I risultati della consumer survey Nomisma su 1.000 responsabili degli acquisti alimentari italiani hanno mostrato come la consumer base di prodotti bio sia rimasta costante rispetto allo scorso anno (89% della popolazione 18-65 anni ha acquistato consapevolmente almeno un prodotto alimentare bio nell’ultimo anno). Chi acquista bio sceglie principalmente in base all’origine: il 29% seleziona prodotti bio 100% italiani, un ulteriore 17% quelli di origine locale/km 0 e l’11% cerca l’ulteriore presenza del marchio DOP/IGP. Anche la marca gioca da sempre un ruolo fondamentale nella scelta dei prodotti bio da mettere nel carrello (8% preferisce la marca industriale e il 7% la marca del supermercato)

Ma perché il consumatore acquista prodotti bio? Innanzitutto perché li ritiene più sicuri per la salute rispetto a un prodotto convenzionale (27%), ma anche perché sono sostenibili (il 23% li ritiene più rispettosi dell’ambiente, il 10% del benessere animale e un ulteriore 10% fa riferimento alla sostenibilità sociale e intende sostenere i piccoli produttori). Il framework delle scelte di consumo conferma l’interesse nei confronti della sostenibilità per i prodotti agroalimentari: il consumatore da un lato è preoccupato per l’emergenza ambientale e i cambiamenti climatici (il 78% gli italiani ritiene che la situazione sia critica), dall’altro valuta la sostenibilità di un prodotto attraverso la provenienza, ricercando prodotti italiani e locali (51% utilizza tale elemento come criterio) o le caratteristiche del packaging (50%). A questi fattori si affiancano anche valutazioni collegate alla presenza di certificazioni bio/equo solidali che consentono l’identificazione della sostenibilità di un prodotto (26% dei consumatori), a cui però si affianca anche una quota elevata di consumatori (25%) che si affida a diciture genericamente green riportate in etichetta.
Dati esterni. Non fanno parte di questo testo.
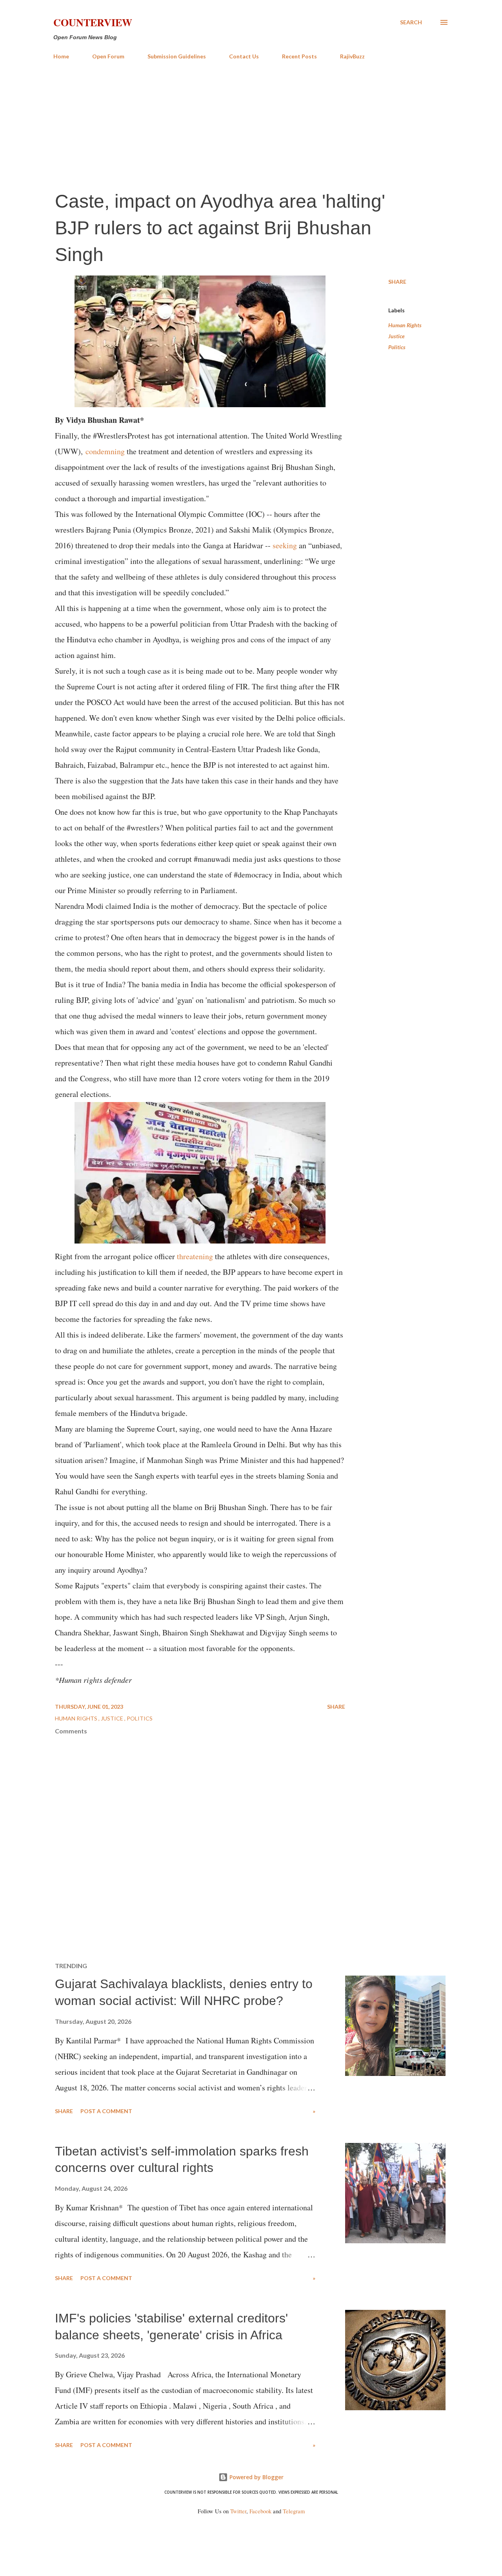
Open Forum (108, 56)
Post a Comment (106, 2111)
Il 40% risulta confuso dalla presenza di molti green claim presenti in etichetta che non permettono di capire se un prodotto alimentare l’effettivo profilo di sostenibilità di un prodotto, tanto che il 39% fa fatica a capire quale caratteristica o aspetto sia più determinante di altri nel definire la sostenibilità ambientale di un prodotto.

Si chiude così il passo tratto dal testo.